◆ Exercise objective: Please return every one of the records below line for line, with no changes.

"""

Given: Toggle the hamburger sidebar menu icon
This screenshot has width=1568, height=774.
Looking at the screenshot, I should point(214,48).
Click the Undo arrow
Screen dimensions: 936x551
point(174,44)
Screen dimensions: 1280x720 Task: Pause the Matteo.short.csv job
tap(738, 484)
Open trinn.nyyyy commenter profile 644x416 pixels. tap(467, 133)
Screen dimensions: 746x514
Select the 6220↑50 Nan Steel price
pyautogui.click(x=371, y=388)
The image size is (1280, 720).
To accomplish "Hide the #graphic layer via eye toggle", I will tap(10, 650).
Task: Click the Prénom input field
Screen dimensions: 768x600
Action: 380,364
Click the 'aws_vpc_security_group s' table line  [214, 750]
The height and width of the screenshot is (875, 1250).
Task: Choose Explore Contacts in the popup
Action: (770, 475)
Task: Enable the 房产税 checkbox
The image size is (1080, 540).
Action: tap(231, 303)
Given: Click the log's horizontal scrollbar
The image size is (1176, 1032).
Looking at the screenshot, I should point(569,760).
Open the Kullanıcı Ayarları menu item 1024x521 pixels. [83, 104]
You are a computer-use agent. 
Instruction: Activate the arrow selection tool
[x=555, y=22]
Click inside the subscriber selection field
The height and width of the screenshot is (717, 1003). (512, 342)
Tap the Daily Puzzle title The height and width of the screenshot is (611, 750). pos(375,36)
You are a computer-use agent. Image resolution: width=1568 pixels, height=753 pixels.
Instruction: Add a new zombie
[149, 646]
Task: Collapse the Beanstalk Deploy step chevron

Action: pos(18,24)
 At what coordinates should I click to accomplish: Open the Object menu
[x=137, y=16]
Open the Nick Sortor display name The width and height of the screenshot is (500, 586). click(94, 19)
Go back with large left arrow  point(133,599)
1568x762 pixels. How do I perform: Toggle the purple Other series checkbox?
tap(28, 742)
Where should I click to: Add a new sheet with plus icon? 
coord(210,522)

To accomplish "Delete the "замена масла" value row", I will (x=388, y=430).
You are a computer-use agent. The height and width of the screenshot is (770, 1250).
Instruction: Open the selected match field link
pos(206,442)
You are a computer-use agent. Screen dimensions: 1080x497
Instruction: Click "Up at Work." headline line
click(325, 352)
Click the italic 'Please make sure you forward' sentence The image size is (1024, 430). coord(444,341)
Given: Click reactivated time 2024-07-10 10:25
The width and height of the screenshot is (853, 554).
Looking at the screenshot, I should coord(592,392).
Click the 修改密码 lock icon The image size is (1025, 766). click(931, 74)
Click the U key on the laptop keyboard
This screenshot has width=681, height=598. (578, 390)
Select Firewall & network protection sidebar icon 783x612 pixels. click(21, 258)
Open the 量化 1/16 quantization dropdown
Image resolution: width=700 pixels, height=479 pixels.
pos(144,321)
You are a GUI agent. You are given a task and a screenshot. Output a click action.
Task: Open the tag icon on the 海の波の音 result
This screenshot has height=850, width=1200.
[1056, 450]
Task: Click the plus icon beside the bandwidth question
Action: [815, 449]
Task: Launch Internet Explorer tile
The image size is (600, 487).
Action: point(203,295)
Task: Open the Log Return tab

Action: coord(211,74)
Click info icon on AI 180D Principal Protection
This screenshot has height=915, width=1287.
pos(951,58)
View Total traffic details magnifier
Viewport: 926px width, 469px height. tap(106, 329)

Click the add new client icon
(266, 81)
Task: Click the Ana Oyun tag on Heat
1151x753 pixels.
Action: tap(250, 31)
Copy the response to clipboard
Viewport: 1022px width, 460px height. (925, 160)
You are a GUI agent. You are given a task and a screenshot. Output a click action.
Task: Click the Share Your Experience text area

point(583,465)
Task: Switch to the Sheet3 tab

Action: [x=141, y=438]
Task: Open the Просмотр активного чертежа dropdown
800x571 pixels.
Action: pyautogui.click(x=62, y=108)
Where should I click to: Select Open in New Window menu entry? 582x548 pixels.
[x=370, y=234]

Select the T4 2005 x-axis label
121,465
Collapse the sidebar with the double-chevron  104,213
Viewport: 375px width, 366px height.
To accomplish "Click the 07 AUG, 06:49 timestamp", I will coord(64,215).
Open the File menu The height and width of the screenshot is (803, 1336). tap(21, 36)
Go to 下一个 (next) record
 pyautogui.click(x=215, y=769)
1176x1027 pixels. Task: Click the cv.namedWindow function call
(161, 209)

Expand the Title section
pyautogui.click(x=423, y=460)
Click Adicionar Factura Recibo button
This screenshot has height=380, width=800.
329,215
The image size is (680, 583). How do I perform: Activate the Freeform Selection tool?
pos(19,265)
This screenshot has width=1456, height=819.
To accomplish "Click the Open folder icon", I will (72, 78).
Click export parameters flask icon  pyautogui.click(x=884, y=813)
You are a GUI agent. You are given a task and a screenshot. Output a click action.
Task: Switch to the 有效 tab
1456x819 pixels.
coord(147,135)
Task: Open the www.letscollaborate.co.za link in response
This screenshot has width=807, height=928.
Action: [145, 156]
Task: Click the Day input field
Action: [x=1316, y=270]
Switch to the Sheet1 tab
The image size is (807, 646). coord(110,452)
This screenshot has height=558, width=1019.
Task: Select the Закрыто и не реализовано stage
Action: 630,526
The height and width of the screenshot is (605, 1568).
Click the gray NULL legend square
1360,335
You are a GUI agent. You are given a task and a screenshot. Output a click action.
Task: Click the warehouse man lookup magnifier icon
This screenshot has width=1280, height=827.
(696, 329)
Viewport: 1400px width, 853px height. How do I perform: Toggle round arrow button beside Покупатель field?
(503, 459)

"""

◆ Solution to the exercise:
Given: Toggle the hamburger sidebar menu icon
This screenshot has width=1568, height=774.
Looking at the screenshot, I should point(214,48).
Click the Undo arrow
Screen dimensions: 936x551
point(174,44)
Screen dimensions: 1280x720 Task: Pause the Matteo.short.csv job
tap(738, 484)
Open trinn.nyyyy commenter profile 644x416 pixels. tap(467, 133)
Screen dimensions: 746x514
Select the 6220↑50 Nan Steel price
pyautogui.click(x=371, y=388)
The image size is (1280, 720).
To accomplish "Hide the #graphic layer via eye toggle", I will tap(10, 650).
Task: Click the Prénom input field
Screen dimensions: 768x600
Action: 380,364
Click the 'aws_vpc_security_group s' table line  [214, 750]
The height and width of the screenshot is (875, 1250).
Task: Choose Explore Contacts in the popup
Action: (770, 475)
Task: Enable the 房产税 checkbox
The image size is (1080, 540).
Action: tap(231, 303)
Given: Click the log's horizontal scrollbar
The image size is (1176, 1032).
Looking at the screenshot, I should point(569,760).
Open the Kullanıcı Ayarları menu item 1024x521 pixels. [83, 104]
You are a computer-use agent. 
Instruction: Activate the arrow selection tool
[x=555, y=22]
Click inside the subscriber selection field
The height and width of the screenshot is (717, 1003). (512, 342)
Tap the Daily Puzzle title The height and width of the screenshot is (611, 750). pos(375,36)
You are a computer-use agent. Image resolution: width=1568 pixels, height=753 pixels.
Instruction: Add a new zombie
[149, 646]
Task: Collapse the Beanstalk Deploy step chevron

Action: pos(18,24)
 At what coordinates should I click to accomplish: Open the Object menu
[x=137, y=16]
Open the Nick Sortor display name The width and height of the screenshot is (500, 586). click(94, 19)
Go back with large left arrow  point(133,599)
1568x762 pixels. How do I perform: Toggle the purple Other series checkbox?
tap(28, 742)
Where should I click to: Add a new sheet with plus icon? 
coord(210,522)

To accomplish "Delete the "замена масла" value row", I will (x=388, y=430).
You are a computer-use agent. The height and width of the screenshot is (770, 1250).
Instruction: Open the selected match field link
pos(206,442)
You are a computer-use agent. Screen dimensions: 1080x497
Instruction: Click "Up at Work." headline line
click(325, 352)
Click the italic 'Please make sure you forward' sentence The image size is (1024, 430). coord(444,341)
Given: Click reactivated time 2024-07-10 10:25
The width and height of the screenshot is (853, 554).
Looking at the screenshot, I should coord(592,392).
Click the 修改密码 lock icon The image size is (1025, 766). click(931, 74)
Click the U key on the laptop keyboard
This screenshot has width=681, height=598. (578, 390)
Select Firewall & network protection sidebar icon 783x612 pixels. click(21, 258)
Open the 量化 1/16 quantization dropdown
Image resolution: width=700 pixels, height=479 pixels.
pos(144,321)
You are a GUI agent. You are given a task and a screenshot. Output a click action.
Task: Open the tag icon on the 海の波の音 result
This screenshot has height=850, width=1200.
[1056, 450]
Task: Click the plus icon beside the bandwidth question
Action: [815, 449]
Task: Launch Internet Explorer tile
The image size is (600, 487).
Action: point(203,295)
Task: Open the Log Return tab

Action: coord(211,74)
Click info icon on AI 180D Principal Protection
This screenshot has height=915, width=1287.
pos(951,58)
View Total traffic details magnifier
Viewport: 926px width, 469px height. tap(106, 329)

Click the add new client icon
(266, 81)
Task: Click the Ana Oyun tag on Heat
1151x753 pixels.
Action: tap(250, 31)
Copy the response to clipboard
Viewport: 1022px width, 460px height. (925, 160)
You are a GUI agent. You are given a task and a screenshot. Output a click action.
Task: Click the Share Your Experience text area

point(583,465)
Task: Switch to the Sheet3 tab

Action: [x=141, y=438]
Task: Open the Просмотр активного чертежа dropdown
800x571 pixels.
Action: pyautogui.click(x=62, y=108)
Where should I click to: Select Open in New Window menu entry? 582x548 pixels.
[x=370, y=234]

Select the T4 2005 x-axis label
121,465
Collapse the sidebar with the double-chevron  104,213
Viewport: 375px width, 366px height.
To accomplish "Click the 07 AUG, 06:49 timestamp", I will coord(64,215).
Open the File menu The height and width of the screenshot is (803, 1336). tap(21, 36)
Go to 下一个 (next) record
 pyautogui.click(x=215, y=769)
1176x1027 pixels. Task: Click the cv.namedWindow function call
(161, 209)

Expand the Title section
pyautogui.click(x=423, y=460)
Click Adicionar Factura Recibo button
This screenshot has height=380, width=800.
329,215
The image size is (680, 583). How do I perform: Activate the Freeform Selection tool?
pos(19,265)
This screenshot has width=1456, height=819.
To accomplish "Click the Open folder icon", I will (72, 78).
Click export parameters flask icon  pyautogui.click(x=884, y=813)
You are a GUI agent. You are given a task and a screenshot. Output a click action.
Task: Switch to the 有效 tab
1456x819 pixels.
coord(147,135)
Task: Open the www.letscollaborate.co.za link in response
This screenshot has width=807, height=928.
Action: [145, 156]
Task: Click the Day input field
Action: [x=1316, y=270]
Switch to the Sheet1 tab
The image size is (807, 646). coord(110,452)
This screenshot has height=558, width=1019.
Task: Select the Закрыто и не реализовано stage
Action: 630,526
The height and width of the screenshot is (605, 1568).
Click the gray NULL legend square
1360,335
You are a GUI agent. You are given a task and a screenshot. Output a click action.
Task: Click the warehouse man lookup magnifier icon
This screenshot has width=1280, height=827.
(696, 329)
Viewport: 1400px width, 853px height. How do I perform: Toggle round arrow button beside Покупатель field?
(503, 459)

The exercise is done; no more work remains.